Last weekend we sat on the new deck remarking on how private our hill was.  We couldn't see the neighbors, they couldn't see us.  Perfect Feng Shui.  The very next day, as Barry was buying all the lumber to make a little meditation house, bulldozers arrived next door.  They ripped out every tree, every bush, every flower on their hill, intending to build a series of 10 foot walls for .... what? We can't fathom. It was heartbreaking, we've been here for 25 years, we watched the little old lady plant all those daffodils and tend to her azaleas.. sigh. Even worse, for the first time ever, we have a clear view of their entire house and vice versa.  They even cut all the branches on our trees that hung into their yard! Take paradise.....

This past weekend we finished 'Spirit Shack', our little house project on our hill.  It's beautiful, it's peaceful, it's brilliantly filled with energy.  It was sooo hot all weekend while we were building and clearing and staining the wood. All we could hear was the constant grinding of trees and beeping of bulldozers.  During our Reiki Share Sunday afternoon, the blessed thunderstorms finally came and the weather cooled (and the killers of nature had to go inside).  Barry and I sat up in our little house, sharing some wine, breathing in the breeze, it was so lovely.

I switched my yoga schedule this week to one that I think is much more pleasing to my students and is great for me.  I stacked my classes so I could be home Tues/Weds afternoons & evenings, giving me the chance to actually cook dinner for my family and get some of my much delayed projects done.  I was so excited Tuesday after a great yoga class to begin some overdue gardening in my back yard and to decorate my new little house.  The weather was gorgeous, breezy, low humidity and cool, I was elated!  I opened all the windows in the house, gathered my supplies and ventured out.  Into a cloud of exhaust, dust and horrendous sound.  All day. Until 7:30pm.  Around 6pm, after a wonderful dinner, Barry and I went up to our little house to try and relax. To the smell of exhaust and the constant beeping and grinding of their machines. I finally lost my cool and started spouting profanity.

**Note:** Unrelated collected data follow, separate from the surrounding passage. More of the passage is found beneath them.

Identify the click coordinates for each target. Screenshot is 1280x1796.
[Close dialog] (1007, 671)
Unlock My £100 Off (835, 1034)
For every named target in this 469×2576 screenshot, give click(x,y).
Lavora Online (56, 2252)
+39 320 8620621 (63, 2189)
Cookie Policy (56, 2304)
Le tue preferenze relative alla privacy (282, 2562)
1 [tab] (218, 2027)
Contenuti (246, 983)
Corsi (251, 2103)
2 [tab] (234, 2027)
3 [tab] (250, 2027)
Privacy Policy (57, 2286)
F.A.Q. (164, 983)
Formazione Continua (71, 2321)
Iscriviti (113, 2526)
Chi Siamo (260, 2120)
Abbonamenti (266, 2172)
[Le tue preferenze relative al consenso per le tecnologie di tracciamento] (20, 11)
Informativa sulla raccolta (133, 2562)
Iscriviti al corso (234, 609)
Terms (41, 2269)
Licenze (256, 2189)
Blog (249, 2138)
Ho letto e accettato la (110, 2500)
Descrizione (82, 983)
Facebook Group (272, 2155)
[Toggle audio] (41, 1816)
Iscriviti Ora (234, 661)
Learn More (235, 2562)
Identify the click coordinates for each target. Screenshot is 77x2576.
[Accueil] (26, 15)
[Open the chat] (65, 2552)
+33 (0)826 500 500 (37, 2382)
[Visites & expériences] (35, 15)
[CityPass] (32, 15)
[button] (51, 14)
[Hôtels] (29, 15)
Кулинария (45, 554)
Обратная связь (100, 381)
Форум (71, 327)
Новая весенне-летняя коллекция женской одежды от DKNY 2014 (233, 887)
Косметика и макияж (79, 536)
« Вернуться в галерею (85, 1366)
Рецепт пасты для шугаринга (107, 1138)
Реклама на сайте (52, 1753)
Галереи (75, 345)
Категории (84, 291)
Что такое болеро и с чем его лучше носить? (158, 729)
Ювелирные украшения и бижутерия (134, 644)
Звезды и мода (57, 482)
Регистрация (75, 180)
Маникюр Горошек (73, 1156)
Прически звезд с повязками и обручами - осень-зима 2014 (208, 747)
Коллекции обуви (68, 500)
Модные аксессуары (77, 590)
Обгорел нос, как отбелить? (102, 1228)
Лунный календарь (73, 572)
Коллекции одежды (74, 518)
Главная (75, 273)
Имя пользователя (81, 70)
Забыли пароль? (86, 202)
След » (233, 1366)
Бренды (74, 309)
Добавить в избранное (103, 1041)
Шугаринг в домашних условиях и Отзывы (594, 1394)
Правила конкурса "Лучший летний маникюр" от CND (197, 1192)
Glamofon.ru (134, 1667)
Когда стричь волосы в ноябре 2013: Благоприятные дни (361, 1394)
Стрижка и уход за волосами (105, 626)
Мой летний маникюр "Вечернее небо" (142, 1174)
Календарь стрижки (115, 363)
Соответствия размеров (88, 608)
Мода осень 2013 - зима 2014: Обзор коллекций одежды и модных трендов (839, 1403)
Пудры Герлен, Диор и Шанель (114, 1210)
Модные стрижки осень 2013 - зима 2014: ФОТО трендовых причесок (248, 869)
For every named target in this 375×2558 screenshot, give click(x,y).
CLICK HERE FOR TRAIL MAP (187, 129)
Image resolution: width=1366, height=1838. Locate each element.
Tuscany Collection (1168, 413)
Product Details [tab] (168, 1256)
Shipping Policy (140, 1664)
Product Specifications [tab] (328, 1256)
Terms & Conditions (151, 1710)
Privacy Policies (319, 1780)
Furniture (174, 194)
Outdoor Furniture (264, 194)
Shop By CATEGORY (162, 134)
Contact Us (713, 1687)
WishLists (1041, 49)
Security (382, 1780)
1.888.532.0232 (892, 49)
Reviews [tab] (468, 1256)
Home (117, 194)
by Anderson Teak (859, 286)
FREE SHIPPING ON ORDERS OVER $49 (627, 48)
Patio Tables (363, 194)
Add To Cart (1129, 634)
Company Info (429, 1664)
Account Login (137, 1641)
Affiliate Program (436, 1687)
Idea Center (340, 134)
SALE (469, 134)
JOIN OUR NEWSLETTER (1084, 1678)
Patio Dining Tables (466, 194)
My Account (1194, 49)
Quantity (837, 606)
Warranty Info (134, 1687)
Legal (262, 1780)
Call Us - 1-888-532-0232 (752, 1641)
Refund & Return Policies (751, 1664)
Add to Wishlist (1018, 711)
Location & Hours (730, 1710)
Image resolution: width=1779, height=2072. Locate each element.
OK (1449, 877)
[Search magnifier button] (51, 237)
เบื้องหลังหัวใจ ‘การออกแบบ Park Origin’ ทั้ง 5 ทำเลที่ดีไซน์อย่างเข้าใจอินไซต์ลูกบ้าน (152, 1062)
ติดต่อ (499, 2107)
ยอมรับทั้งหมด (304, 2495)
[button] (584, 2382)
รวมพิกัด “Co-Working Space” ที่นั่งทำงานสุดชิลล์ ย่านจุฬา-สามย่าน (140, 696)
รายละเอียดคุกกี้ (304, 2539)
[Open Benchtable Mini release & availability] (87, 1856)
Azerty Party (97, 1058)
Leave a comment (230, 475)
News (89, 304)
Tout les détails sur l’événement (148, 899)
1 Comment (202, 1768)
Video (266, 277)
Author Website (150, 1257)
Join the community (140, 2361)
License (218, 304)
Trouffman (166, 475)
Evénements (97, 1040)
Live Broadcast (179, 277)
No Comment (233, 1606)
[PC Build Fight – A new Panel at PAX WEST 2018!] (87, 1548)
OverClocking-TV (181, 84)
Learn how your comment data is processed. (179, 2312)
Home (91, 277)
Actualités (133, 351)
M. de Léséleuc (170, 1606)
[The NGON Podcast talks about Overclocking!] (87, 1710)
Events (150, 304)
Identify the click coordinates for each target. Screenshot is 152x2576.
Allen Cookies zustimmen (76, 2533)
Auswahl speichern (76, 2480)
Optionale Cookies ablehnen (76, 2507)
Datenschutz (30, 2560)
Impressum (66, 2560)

Now, I'm not saying my neighbors don't have the right to decimate their back yard if they want to.  And I'm sure they must have some master plan that isn't evident. But after 10 days of this I am ready to forget all my yoga training and go open a can of whup-ass on them.  I mean, honestly... I feel like I'm living next to a freaking construction zone.  And to add insult to injury, when the construction workers finally left, their little brat fired up their overly big, overly loud and smelly riding lawn mower (in Bowie, I mean, who does that?) to ride around their dirt filled yard. I could just scream over and over and over and over.  This morning 8am... it starts again. They are probably not even a third of the way done.  I can't listen to this every day, I will go completely nuts.  What to do?

We have worked for 25 years to create a beautiful, serene sanctuary for the wildlife, for our friends, for our family.  The contrast between our yards is shocking.  Why would people move next door to a home obviously lived in by nature lovers if they hate nature?  But as I have learned in my life, I can't control others... only my reaction to them.  And since my nature doesn't really allow me to open a can of whup-ass, I mean, I don't even know where you would buy a can of whup-ass, I must go within.

So, God? What's the deal?  What's the lesson here I'm missing?  I didn't accidentally pray for tolerance did I?  Cause if I did, I was just kidding....

3 comments:

Lisa said...

I am so sad for you (even though you make me laugh while I ambeing sad). It's so hard to imagine why anyone would do what they're doing. At least if they put up a wall, you can plant some nice tall plants, trees and flowers in front of it...eventually? I hope you get peace and quiet (and fresh air!) soon.

Mom said...

That is very sad. I love your beautiful, peaceful backyard. I won't come over until the big machines go home. Knowing you, you will find peace anyhow.

Anne said...

um, we have a riding mower, but we have a ½ acre to mow.

I'm sorry about your nature preserve, I hope things quiet down soon.